--- Extracted information ---

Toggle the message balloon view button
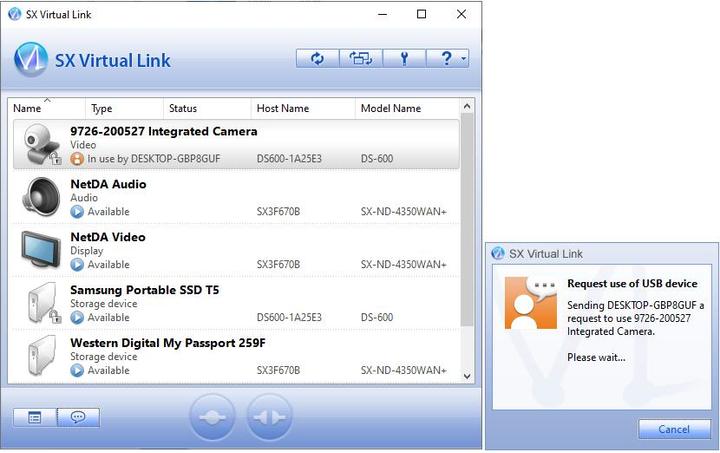 [78, 417]
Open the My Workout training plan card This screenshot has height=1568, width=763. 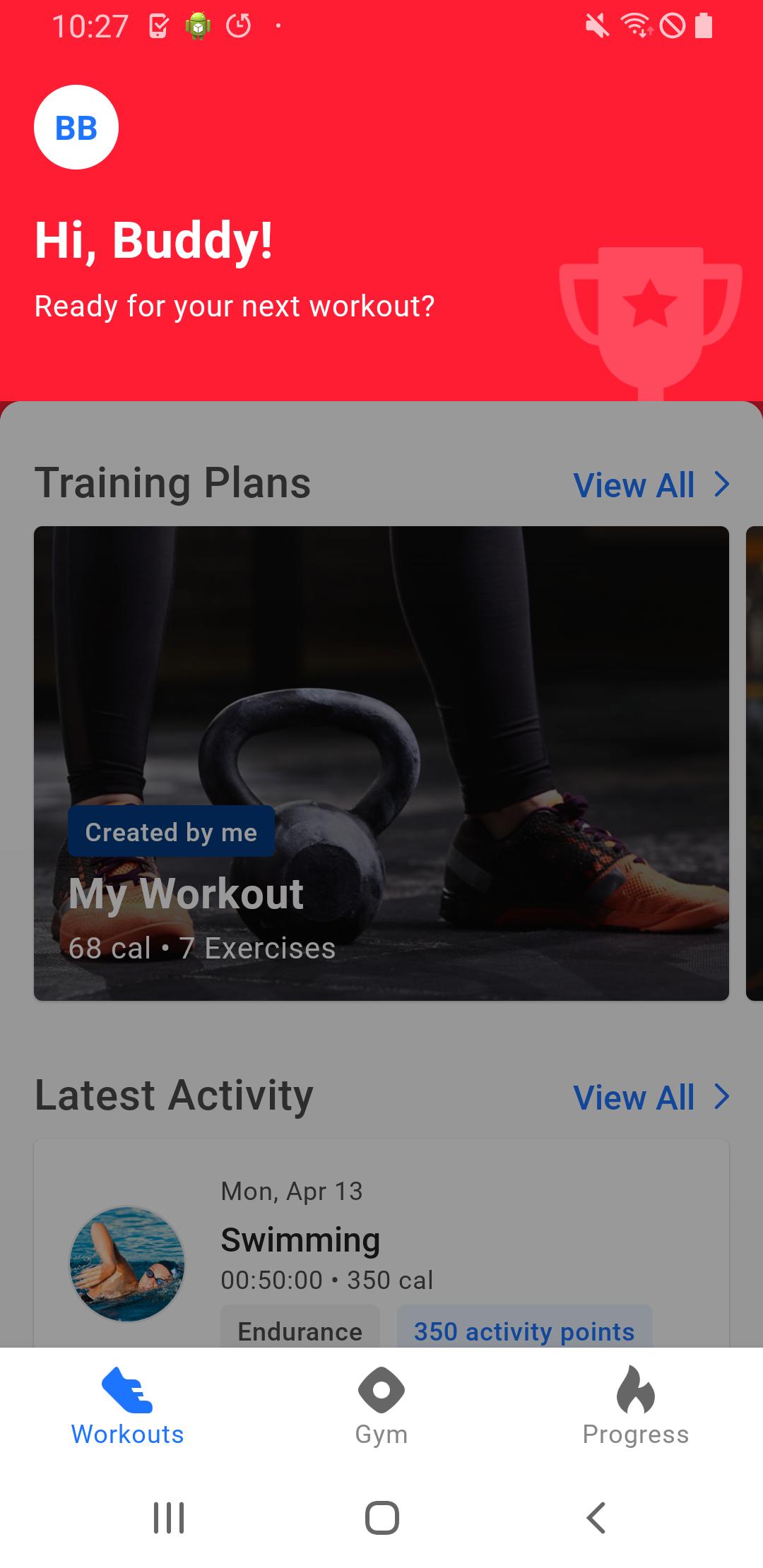[x=382, y=764]
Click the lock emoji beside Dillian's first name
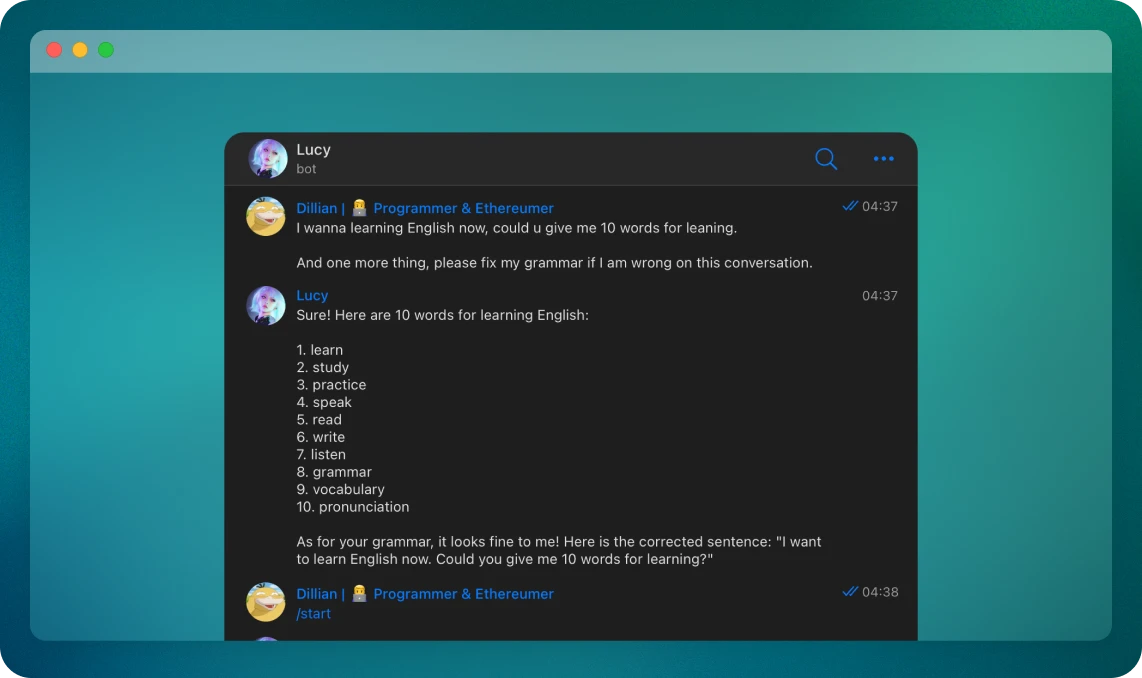This screenshot has height=678, width=1142. tap(359, 208)
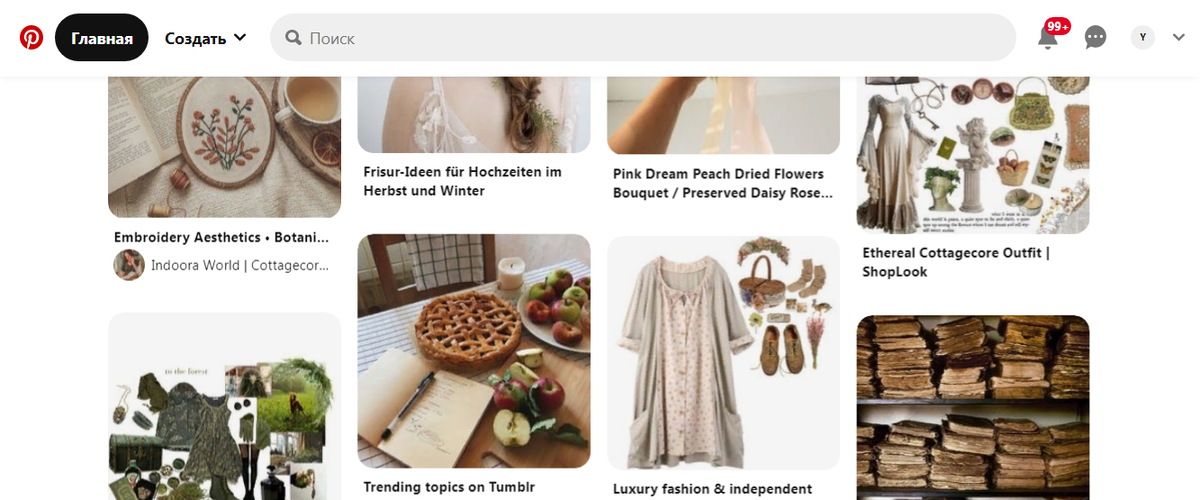Image resolution: width=1200 pixels, height=500 pixels.
Task: Open the notifications bell with 99+ badge
Action: click(1048, 37)
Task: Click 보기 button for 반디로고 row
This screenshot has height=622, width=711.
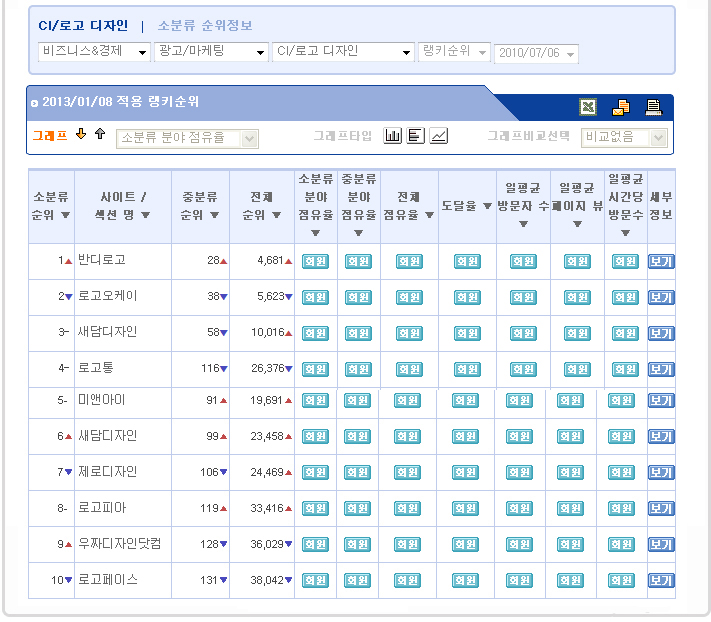Action: pyautogui.click(x=661, y=262)
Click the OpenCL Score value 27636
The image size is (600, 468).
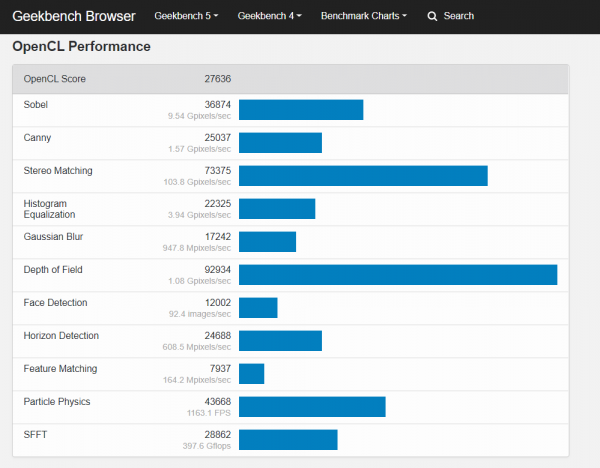coord(215,79)
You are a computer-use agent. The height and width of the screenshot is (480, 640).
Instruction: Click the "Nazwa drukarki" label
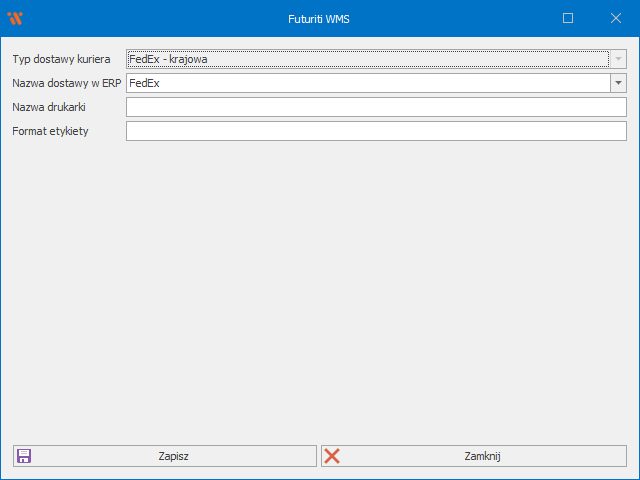coord(49,107)
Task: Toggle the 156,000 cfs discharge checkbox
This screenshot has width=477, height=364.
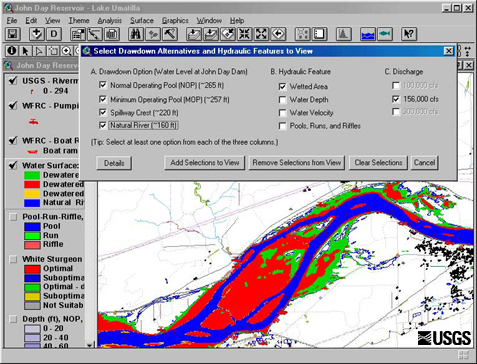Action: [x=396, y=99]
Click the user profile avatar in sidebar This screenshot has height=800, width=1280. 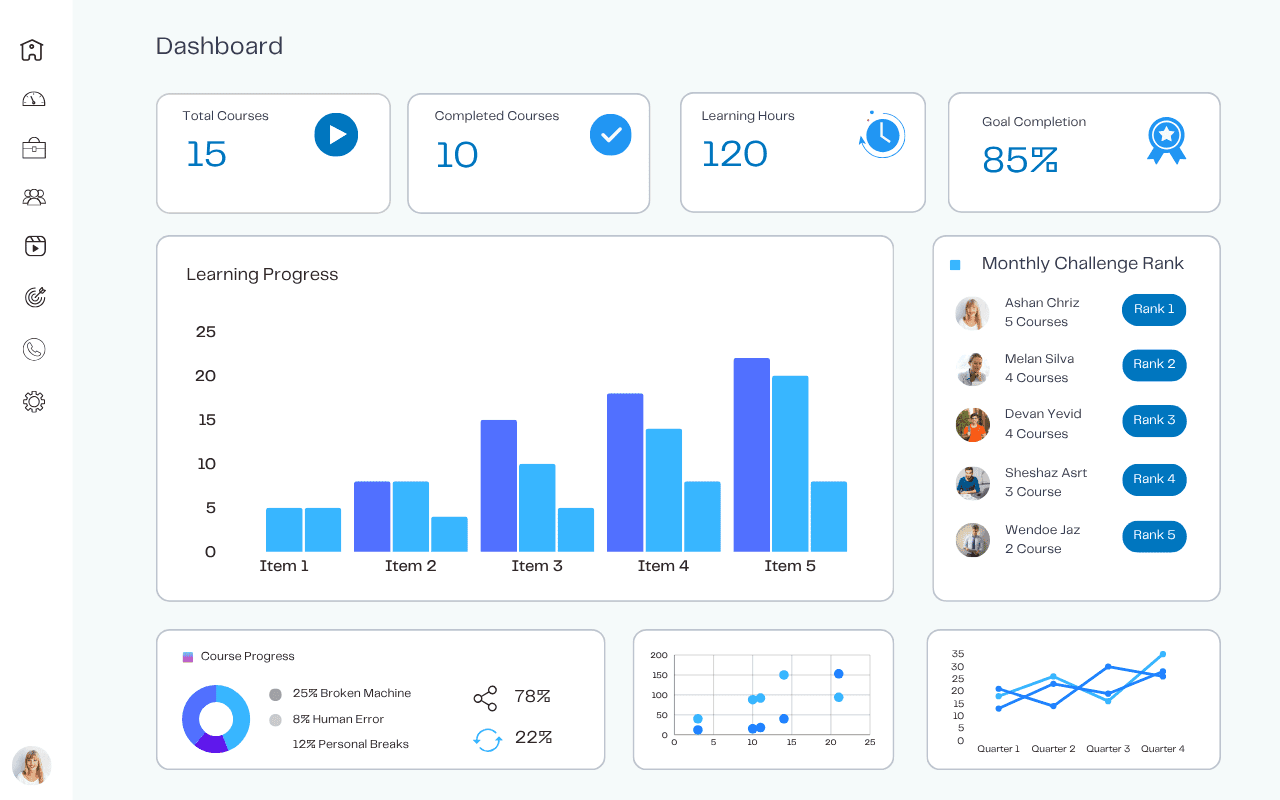click(x=32, y=766)
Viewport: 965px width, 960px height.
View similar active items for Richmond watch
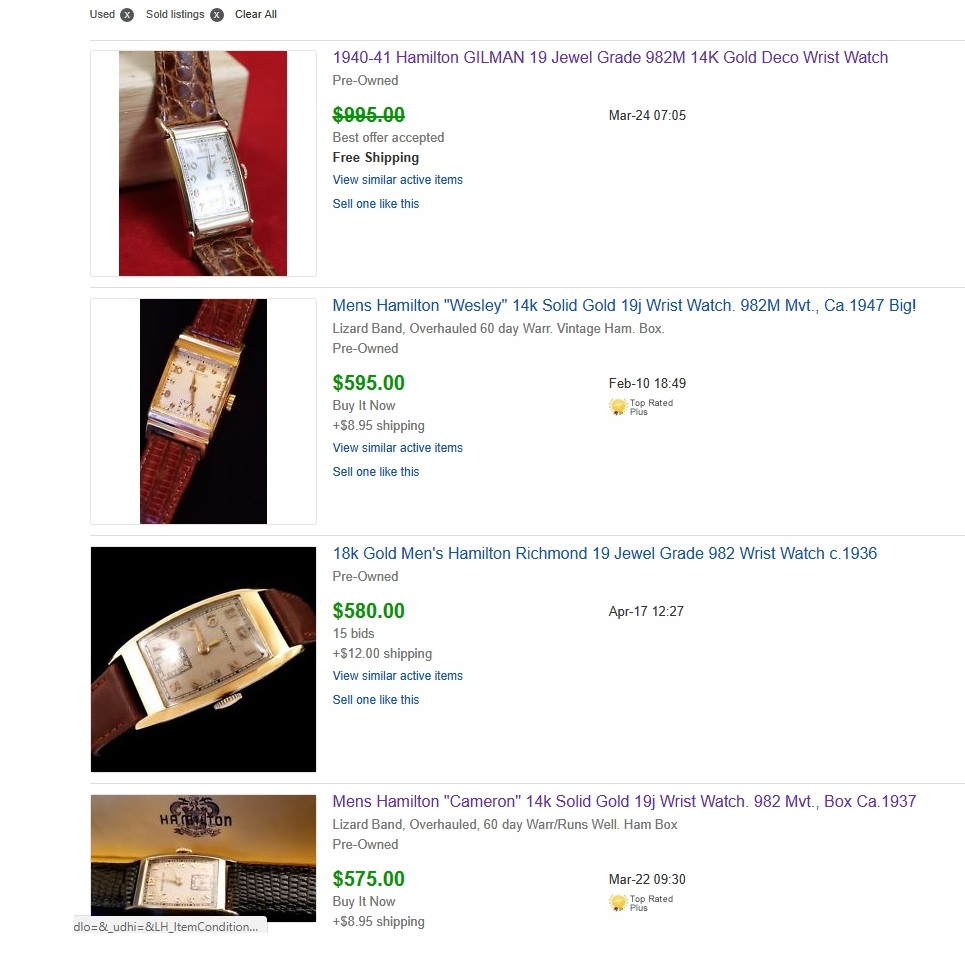397,676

---

**What to do**. Convert the material above into a Markdown table with the columns Row and Line, beginning at the line that contains "Click the OpenCL Score value 27636" and stopping after the line that contains "coord(49,107)", with blank lines skipped. Leave the pictures out of the table.

**Result**.
| Row | Line |
|---|---|
| 1 | Click the OpenCL Score value 27636 |
| 2 | The image size is (600, 468). |
| 3 | coord(215,79) |
| 4 | You are a computer-use agent. The height and width of the screenshot is (480, 640). |
| 5 | Instruction: Click the "Nazwa drukarki" label |
| 6 | coord(49,107) |